How strongly climate change will affect biotic populations is an issue highly germane to conservation efforts. Many species are shifting poleward or upslope in response to warming temperatures—some more successfully than others. Our goal is to determine, based on biological characteristics, whether species can survive climate-induced shifts. In particular, we examine alpine tree-lines to predict how well alpine forests will survive climate-induced upslope shifts based on reproductive rates and seed dispersal kernels. We use a mathematical model involving integrodifference equations (IDEs), which are suitable for organisms that grow in a sedentary stage and then disperse seeds. Current IDE models represent the shifting habitable range with a line segment. In contrast, we use a rectangle to represent the shifting range. This adds greater realism to the model since species actually disperse across two-dimensional landscapes. We applied our model to alpine forests by parameterizing the model with published tree growth rates and seed dispersal kernels. Our predictions of which species may not survive climate-induced shifts have a direct bearing on where conservation efforts should be focused.
Results/Conclusions
Our mathematical model establishes some general patterns regarding species’ ability to persist through climate-induced range shifts. First, species must reproduce at a sufficient rate to persist through any amount of range shift.

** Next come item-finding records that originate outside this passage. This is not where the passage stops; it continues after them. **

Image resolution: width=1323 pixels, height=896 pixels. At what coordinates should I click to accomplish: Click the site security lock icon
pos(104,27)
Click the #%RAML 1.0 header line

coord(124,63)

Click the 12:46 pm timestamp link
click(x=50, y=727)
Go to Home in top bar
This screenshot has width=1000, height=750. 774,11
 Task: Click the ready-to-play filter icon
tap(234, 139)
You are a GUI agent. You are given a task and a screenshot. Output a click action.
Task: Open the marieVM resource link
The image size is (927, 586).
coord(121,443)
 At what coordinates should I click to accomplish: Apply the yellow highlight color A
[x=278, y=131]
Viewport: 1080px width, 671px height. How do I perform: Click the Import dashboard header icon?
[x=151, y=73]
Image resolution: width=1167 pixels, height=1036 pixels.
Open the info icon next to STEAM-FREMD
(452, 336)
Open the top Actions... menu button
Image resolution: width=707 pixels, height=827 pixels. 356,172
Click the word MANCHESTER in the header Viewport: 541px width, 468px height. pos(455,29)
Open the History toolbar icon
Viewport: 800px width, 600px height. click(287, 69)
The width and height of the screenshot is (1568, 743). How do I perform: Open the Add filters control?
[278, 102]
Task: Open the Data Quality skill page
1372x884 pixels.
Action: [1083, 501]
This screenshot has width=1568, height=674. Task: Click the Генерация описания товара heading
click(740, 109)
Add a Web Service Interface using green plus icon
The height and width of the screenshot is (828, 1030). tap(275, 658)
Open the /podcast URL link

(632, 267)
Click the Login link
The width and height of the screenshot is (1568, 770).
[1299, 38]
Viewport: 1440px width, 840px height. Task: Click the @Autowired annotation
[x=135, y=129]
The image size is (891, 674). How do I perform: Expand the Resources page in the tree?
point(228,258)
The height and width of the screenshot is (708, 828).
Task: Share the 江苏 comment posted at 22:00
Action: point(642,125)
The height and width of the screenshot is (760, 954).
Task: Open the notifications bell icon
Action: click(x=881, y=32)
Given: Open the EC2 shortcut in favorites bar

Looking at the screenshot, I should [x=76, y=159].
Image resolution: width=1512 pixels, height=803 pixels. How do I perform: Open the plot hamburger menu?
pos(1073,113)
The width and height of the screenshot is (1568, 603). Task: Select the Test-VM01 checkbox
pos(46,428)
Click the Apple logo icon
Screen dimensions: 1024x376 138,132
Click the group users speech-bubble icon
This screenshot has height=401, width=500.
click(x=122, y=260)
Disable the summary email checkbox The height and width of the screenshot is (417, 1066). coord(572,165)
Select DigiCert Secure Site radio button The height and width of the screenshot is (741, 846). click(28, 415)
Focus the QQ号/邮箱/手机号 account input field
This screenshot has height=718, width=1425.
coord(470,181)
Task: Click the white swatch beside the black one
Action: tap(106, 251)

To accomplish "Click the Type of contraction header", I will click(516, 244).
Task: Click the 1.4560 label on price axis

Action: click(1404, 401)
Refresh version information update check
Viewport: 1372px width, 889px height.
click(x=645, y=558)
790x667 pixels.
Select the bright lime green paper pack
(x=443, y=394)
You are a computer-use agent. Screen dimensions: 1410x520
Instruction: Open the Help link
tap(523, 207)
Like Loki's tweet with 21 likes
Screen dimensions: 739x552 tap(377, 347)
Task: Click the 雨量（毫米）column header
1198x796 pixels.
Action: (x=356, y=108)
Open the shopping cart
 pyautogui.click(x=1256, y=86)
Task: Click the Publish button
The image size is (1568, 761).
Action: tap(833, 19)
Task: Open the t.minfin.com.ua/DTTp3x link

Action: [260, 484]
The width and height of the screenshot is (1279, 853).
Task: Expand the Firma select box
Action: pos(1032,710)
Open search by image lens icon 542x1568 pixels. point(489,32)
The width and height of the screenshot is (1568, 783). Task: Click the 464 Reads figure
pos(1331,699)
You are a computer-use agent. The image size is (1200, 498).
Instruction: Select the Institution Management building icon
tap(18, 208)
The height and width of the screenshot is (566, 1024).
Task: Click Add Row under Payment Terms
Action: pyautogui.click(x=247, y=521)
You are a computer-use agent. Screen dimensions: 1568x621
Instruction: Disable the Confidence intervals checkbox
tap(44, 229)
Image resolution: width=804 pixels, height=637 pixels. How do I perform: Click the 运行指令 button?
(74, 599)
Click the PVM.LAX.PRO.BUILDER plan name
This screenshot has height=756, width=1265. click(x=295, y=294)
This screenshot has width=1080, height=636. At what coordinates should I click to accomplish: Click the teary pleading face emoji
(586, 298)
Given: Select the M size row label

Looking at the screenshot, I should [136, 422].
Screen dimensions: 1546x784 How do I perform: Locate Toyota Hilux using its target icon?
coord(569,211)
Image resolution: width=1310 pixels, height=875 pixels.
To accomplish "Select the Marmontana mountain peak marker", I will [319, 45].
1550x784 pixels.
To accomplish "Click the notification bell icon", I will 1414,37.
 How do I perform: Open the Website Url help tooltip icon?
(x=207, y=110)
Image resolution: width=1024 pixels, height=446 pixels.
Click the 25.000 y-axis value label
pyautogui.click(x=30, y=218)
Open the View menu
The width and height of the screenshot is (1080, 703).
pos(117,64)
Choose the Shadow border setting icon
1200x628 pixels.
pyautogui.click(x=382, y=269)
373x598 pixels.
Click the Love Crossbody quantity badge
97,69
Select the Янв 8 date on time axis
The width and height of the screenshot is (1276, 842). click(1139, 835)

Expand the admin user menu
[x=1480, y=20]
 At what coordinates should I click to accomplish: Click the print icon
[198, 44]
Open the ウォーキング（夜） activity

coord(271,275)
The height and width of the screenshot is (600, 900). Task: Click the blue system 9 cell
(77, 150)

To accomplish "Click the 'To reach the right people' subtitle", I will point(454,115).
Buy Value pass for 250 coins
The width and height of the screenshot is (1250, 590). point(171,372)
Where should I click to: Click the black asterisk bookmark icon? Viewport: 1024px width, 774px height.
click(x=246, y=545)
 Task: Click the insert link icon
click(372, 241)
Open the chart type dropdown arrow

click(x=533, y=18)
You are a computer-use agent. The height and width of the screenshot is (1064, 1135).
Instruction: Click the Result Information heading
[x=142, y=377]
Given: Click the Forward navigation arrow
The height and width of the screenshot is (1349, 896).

Second, if the habitable range shifts faster than a certain speed, known as the critical speed, the species will not be able to survive. Third, there is a strong relationship between mortality and the width of the habitable range perpendicular to the direction of range shift. Long, narrow habitable ranges cause mortality through the sides that is not predicted by 1D models. We compared the critical speed predicted by our model with the predicted habitable range shift speed of alpine regions. When the predicted habitable range shift speed is higher than the critical speed, our model indicates the species may not survive. Otherwise, the tree-line is predicted to track the shifting habitable range upslope. The model makes long-term predictions about species survival without the need for large amounts of empirical data or long-term observations. It also easily accommodates species with different growth rates and seed dispersal mechanisms. Mathematical models using IDEs provide an excellent opportunity to understand how species will respond to climatic changes with limited demographic data.